「ラスベガスで彼のフィジカルが問題になっているところを見たかい?」

スパーズのビクター・ウェンバニャマは、サマーリーグ2試合目となるトレイルブレイザーズ戦で27得点12リバウンドを挙げるなど、類い稀な才能の片鱗を披露した。だが今夏、ウェンバニャマがその卓越したプレーでファンの注目を集めることはもうない。先日、スパーズがウェンバニャマのサマーリーグの残り試合欠場を発表したからだ。ドラフト前からずっと注目され続けていたウェンバニャマは、これからはメディアの前に姿を見せることを極力なくし、トレーニングキャンプ開幕までバスケットボールのトレーニングに専念していく。

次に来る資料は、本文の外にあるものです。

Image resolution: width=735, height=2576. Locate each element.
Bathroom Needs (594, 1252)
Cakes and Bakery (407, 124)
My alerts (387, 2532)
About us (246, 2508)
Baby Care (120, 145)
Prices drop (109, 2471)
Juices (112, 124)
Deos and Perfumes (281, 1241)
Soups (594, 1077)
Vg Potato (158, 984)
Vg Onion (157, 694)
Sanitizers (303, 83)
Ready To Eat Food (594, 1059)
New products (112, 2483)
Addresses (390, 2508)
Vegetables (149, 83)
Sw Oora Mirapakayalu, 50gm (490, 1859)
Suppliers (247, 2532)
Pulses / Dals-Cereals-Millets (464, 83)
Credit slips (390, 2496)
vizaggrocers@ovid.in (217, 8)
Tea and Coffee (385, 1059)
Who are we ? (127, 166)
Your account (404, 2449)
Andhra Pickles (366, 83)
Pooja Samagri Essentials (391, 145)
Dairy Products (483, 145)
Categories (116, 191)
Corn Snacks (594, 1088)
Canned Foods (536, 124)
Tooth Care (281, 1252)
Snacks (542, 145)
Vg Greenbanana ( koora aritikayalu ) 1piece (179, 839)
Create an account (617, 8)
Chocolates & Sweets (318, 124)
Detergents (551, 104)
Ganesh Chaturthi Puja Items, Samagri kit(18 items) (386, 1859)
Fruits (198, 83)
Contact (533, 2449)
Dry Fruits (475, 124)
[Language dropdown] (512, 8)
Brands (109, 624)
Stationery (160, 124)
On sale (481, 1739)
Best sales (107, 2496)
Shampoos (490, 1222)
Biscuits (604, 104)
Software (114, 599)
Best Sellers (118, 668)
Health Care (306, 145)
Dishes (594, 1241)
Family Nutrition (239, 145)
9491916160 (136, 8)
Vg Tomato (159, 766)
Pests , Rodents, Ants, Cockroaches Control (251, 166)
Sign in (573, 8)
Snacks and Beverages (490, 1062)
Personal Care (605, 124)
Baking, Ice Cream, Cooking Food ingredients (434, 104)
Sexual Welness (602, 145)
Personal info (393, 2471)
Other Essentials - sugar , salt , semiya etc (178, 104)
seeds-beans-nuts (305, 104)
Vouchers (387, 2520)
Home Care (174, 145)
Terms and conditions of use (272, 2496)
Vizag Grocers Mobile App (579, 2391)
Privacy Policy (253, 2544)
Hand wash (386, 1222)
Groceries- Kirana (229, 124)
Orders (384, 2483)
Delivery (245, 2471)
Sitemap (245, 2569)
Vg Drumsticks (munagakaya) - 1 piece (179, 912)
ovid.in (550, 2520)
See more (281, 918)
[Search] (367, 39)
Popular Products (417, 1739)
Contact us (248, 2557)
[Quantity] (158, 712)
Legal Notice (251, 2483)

ウェンバニャマが逸材と評される理由は221cmの長身でありながらウイングの選手と同等のクイックネス、機動力、ボールハンドリングを備えるその万能性にある。NBAの長い歴史の中でも唯一無二の存在になると見られている彼に対し、数少ない改善点として声が挙がるのが線の細さだ。フィジカルコンタクトの激しいNBAにおいて、現在の102kgの体重をもっと増やすべきという意見がしばしばみ見られる。

だが、ウェンバニャマの代理人であるボウナ・ンジャイはその必要はないと考えている。スポーツ&カルチャーのサイト『ANDSCOPE』のマーク・J・スピアーズ記者の取材に対し、ンジャイは、「ラスベガスで彼のフィジカルが問題になっているところを見たかい?人々は間違っている。私たちは体重を増やすことにフォーカスしない。体重を増やすのは大きな間違いだ。私たちは体幹を鍛え、強さを増すことに集中している」と語る。

その上でンジャイは、サマーリーグ期間中にNBAを代表する名センターだったカリーム・アドゥブル・ジャバーと出会えたのはウェンバニャマにとって貴重な機会だったと続ける。「41歳までプレーしたジャバーと繋がりを持てたことはうれしい。彼の道のりこそ、私たちが歩みたいものだ。ジャバーは同じような体格で彼もがっちりした身体ではなかった。ビクターはより機動力があり、プレーが華やかで身長が高い」

ちなみにンジャイは、フランスを拠点とするエージェント会社『Comsport』の創設者かつCEOだ。同社はウェンバニャマの他にもルディ・ゴベア、ニコラ・バトゥーム、エバン・フォーニエ、今年のドラフトで全体7位指名を受けたビラル・クリバリといったフランス人選手など多くの選手の代理人を務めている。ウェンバニャマの飛躍とともに、今後ンジャイの発言がメディアに取り上げられる機会は増えていくはずだ。